Data provided:

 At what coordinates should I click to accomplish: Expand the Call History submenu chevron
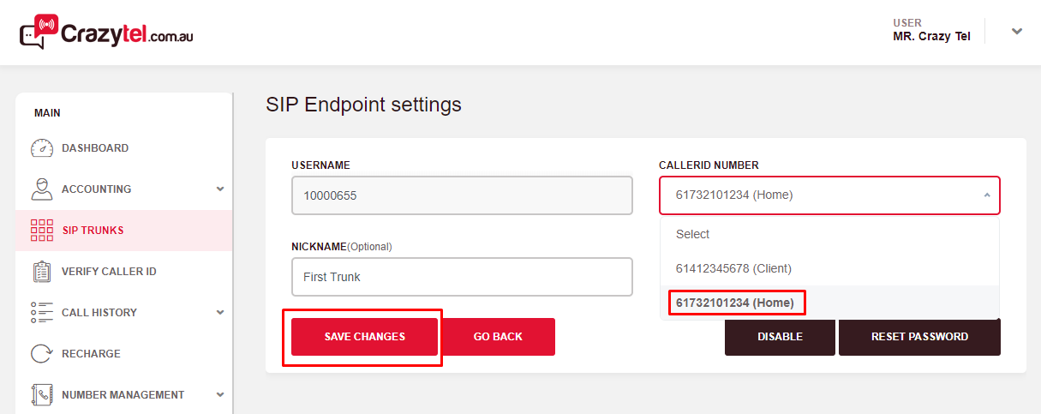[x=220, y=313]
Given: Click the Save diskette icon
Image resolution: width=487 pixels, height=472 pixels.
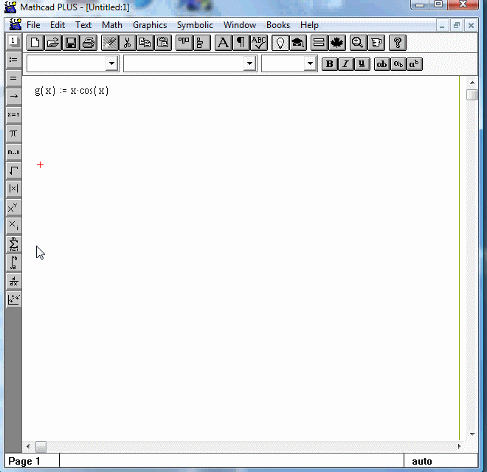Looking at the screenshot, I should pos(71,43).
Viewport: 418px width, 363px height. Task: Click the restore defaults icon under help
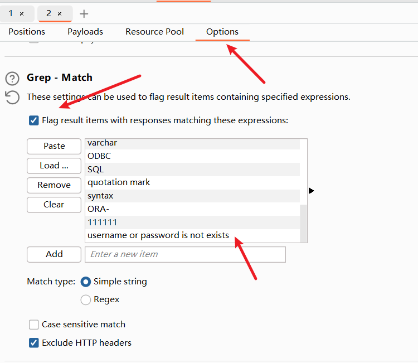(12, 97)
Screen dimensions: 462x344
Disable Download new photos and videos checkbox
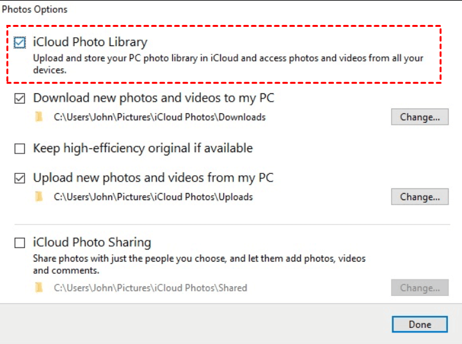pyautogui.click(x=20, y=98)
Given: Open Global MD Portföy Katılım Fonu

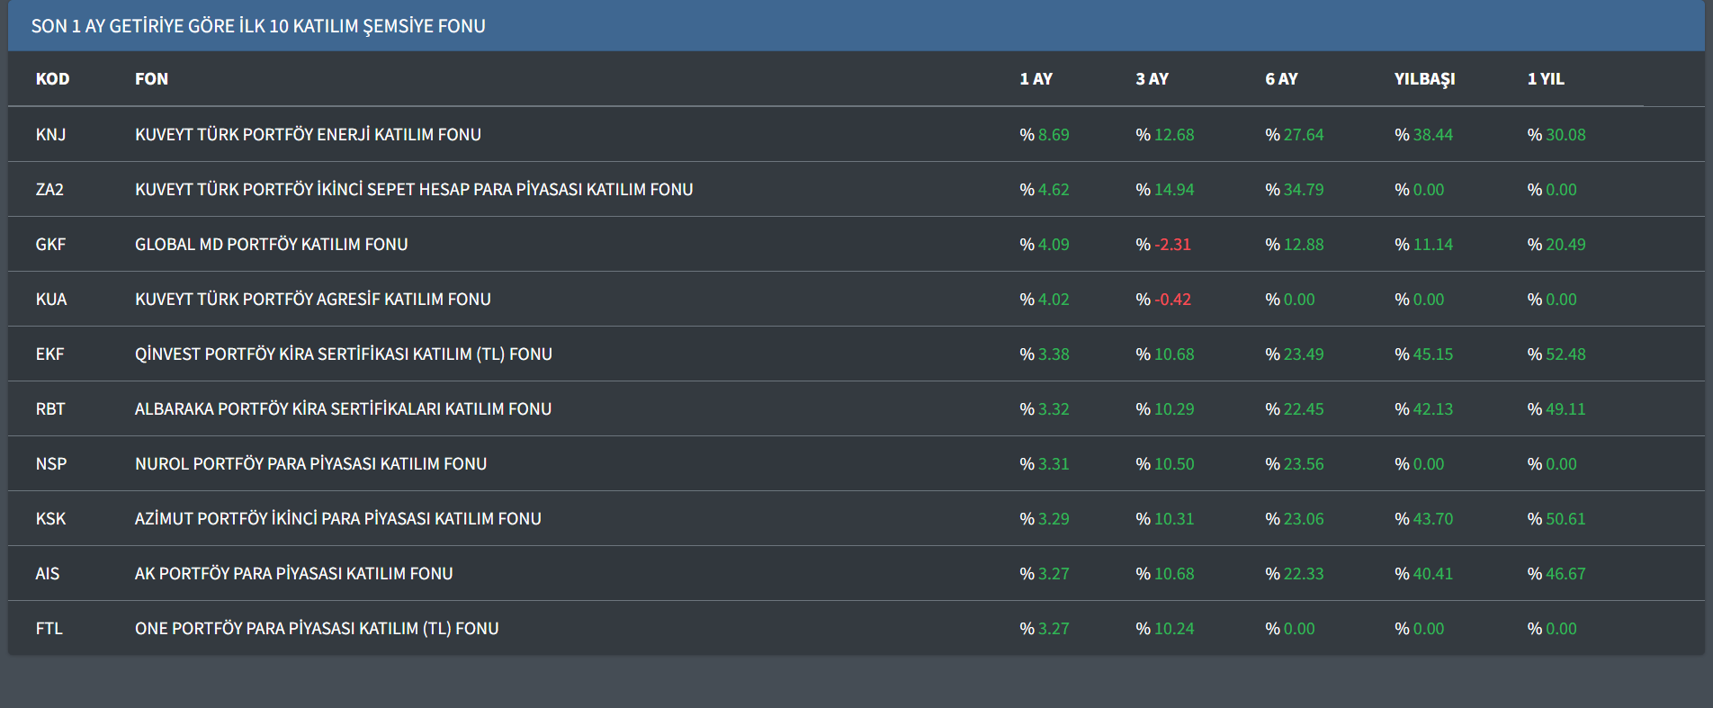Looking at the screenshot, I should [x=271, y=245].
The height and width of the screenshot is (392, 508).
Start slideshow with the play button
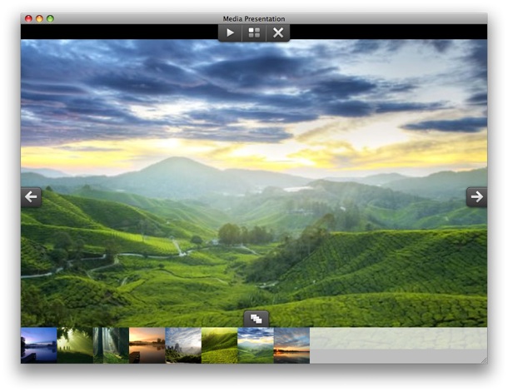[x=231, y=32]
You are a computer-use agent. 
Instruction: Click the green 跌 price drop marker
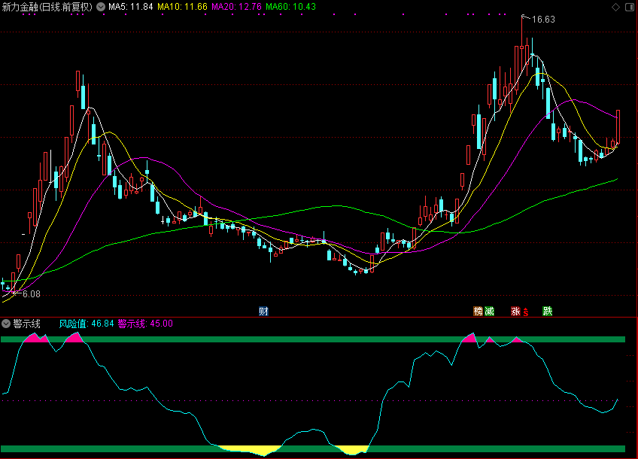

Exercise goal: Write out the lines from the one containing "Given: Click the Save diskette icon" through the last line above, word for word, leaving out the pictures.

Task response:
Given: Click the Save diskette icon
Image resolution: width=487 pixels, height=472 pixels.
Looking at the screenshot, I should pos(71,43).
Viewport: 418px width, 363px height. Task: Click the restore defaults icon under help
(12, 97)
Screen dimensions: 462x344
Disable Download new photos and videos checkbox
pyautogui.click(x=20, y=98)
Given: Open Global MD Portföy Katılım Fonu

Looking at the screenshot, I should [x=271, y=245].
The height and width of the screenshot is (392, 508).
Start slideshow with the play button
[x=231, y=32]
You are a computer-use agent. 
Instruction: Click the green 跌 price drop marker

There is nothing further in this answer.